The tasks
1 – In the passage on the Mormon migration below, how many men, women, and children made up the pioneer company that Brigham Young led into Salt Lake Valley?
2 – Put this sentence from the passage on the Mormon migration below into Spanish: "A few days after their arrival they laid out Salt Lake City."

Document segment
= = = = =

In the exodus that ensued, Brigham Young led the people westward. Passing over the frozen Mississippi (February, 1846), the main body made their way across the prairies of Iowa, reaching the Missouri River about the middle of June. A Mormon colony, sailing from New York, rounded Cape Horn, and landed at Yerba Buena (San Francisco) in July, 1846. Prior to that time only a few thousand Americans had settled on the Pacific Coast, mostly in Oregon, which was then claimed both by Great Britain and the United States. So far as known, no American had then made a permanent home in what was called “The Great Basin”. The desert region, now known as Salt Lake Valley, was then a part of the Mexican province of California, but was uninhabited save by Indians and a few wandering trappers and hunters. The Mormon pioneers, marching from the Missouri River in April, 1847, arrived in Salt Lake Valley on July 24. This company, numbering 143 men, 3 women, and 2 children, was led by Brigham Young. Most of the exiles from Nauvoo remained in temporary shelters on the frontier, where they entered into winter quarters in what is now Nebraska. Well armed and disciplined, they accomplished the journey of over a thousand miles to Salt Lake Valley without one fatality. A few days after their arrival they laid out Salt Lake City. The people left upon the Missouri migrated in the autumn of 1848, and after them came yearly to the Rocky Mountains, generally in Church wagons sent to the frontier to meet them, Mormon emigrants from the states, from Europe, and from other lands to which missionaries continued to be sent. Most of the converts were drawn from the middle and working classes, but some professional people were among them.

= = = = =

Given information
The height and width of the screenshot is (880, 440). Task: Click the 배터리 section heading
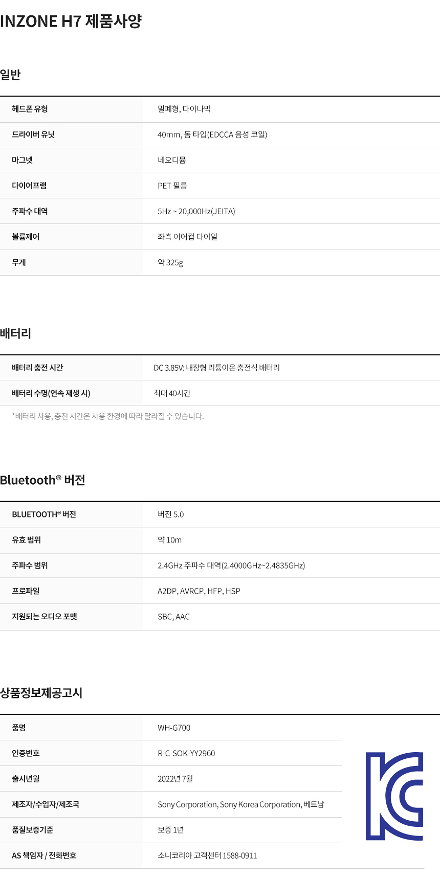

= = = = =

Answers to the exercise
1 – 143 men, 3 women, and 2 children.

2 – Pocos días después de su llegada, trazaron Salt Lake City.